Il ritmo incalzante della commedia non lascia mai indietro lo spettatore, che se anche dovesse perdersi, viene prontamente recuperato dagli attori. I morti infatti, per quanto confinati nel solo spazio del palcoscenico, sono gli unici a rompere in qualche modo la quarta parete, intavolando un dialogo con gli spettatori e creando per loro uno spettacolo che sembra raggiunge il musical e il cabaret nel momento in cui Livio e Achille fanno cantare e ballare gli attori. Il tocco “teatrale” che porta gli attori quasi sulla ribalta, con lo sguardo rivolto al fondo del teatro e può disturbare, seppur lievemente, alcuni spettatori, si fa coerente nel momento in cui i morti cominciano a far vivere la scena secondo il loro gusto. Numerose diventano a questo punto le citazioni, che non sono mai a caso, citazioni per citazioni, ma in linea con il carattere e i gusti dei personaggi che le realizzano, il che le rende ancor più apprezzabili dagli spettatori.
L’allestimento scenico, quello dello spettacolo di Livio, è semplice ma d’effetto.

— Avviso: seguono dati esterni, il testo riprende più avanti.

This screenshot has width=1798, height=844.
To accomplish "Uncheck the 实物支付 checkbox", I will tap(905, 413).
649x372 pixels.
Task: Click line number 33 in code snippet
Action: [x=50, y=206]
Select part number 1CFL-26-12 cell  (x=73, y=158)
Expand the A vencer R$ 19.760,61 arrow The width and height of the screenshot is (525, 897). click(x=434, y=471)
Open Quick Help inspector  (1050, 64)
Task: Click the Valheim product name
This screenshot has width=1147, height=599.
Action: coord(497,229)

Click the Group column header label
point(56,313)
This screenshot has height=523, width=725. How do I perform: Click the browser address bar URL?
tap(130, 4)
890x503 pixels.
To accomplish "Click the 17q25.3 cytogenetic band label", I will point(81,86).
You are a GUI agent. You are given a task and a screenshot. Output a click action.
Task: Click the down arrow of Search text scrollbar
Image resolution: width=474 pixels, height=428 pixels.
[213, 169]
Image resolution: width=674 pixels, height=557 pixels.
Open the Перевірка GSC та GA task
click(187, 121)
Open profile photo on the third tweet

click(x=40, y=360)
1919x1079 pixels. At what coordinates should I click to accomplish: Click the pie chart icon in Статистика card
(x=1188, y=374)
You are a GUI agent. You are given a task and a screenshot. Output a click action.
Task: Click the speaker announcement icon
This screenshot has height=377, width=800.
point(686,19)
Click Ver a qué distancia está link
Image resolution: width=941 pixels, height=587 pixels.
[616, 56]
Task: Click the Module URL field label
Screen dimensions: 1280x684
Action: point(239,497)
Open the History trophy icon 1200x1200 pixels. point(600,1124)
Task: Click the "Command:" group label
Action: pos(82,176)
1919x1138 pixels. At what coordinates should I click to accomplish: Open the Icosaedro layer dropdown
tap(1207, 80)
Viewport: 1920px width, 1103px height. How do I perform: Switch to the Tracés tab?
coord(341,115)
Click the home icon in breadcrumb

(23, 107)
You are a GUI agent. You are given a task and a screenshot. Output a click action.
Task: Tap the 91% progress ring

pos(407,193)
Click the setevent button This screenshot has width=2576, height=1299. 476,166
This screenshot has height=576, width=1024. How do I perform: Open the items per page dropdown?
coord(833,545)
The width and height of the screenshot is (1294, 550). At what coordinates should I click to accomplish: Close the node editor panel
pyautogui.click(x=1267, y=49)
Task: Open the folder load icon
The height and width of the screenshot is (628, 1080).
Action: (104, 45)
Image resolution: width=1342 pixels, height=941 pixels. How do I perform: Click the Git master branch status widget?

I lampadari appesi al soffitto creano uno spazio chiuso, ma ampio, nel quale lo spettatore trova spazio per immergersi e lasciarsi trasportare nella vicenda, aiutato in questo processo dalla potenza vocale degli attori e dall’uso degli spazi di platea e galleria.
Nulla è particolarmente originale, né la scenografia né le musiche né l’idea di portare in scena una compagnia sconclusionata, eppure non si scade mai nella banalità o nel cliché, merito un testo brillante che si appoggia a una regia dei movimenti piuttosto complessa. Gli attori riescono a mantenere viva l’attenzione per tutto lo spettacolo, creando un’energia turbinante, che tira a sé gli spettatori e non permette loro di accasciarsi sulla poltrona. Questi morti, più vivi dei vivi, trascinano il pubblico nella loro danza convulsa, lasciandolo soddisfatto e ancora allegro quando le luci si accendono e si torna a casa.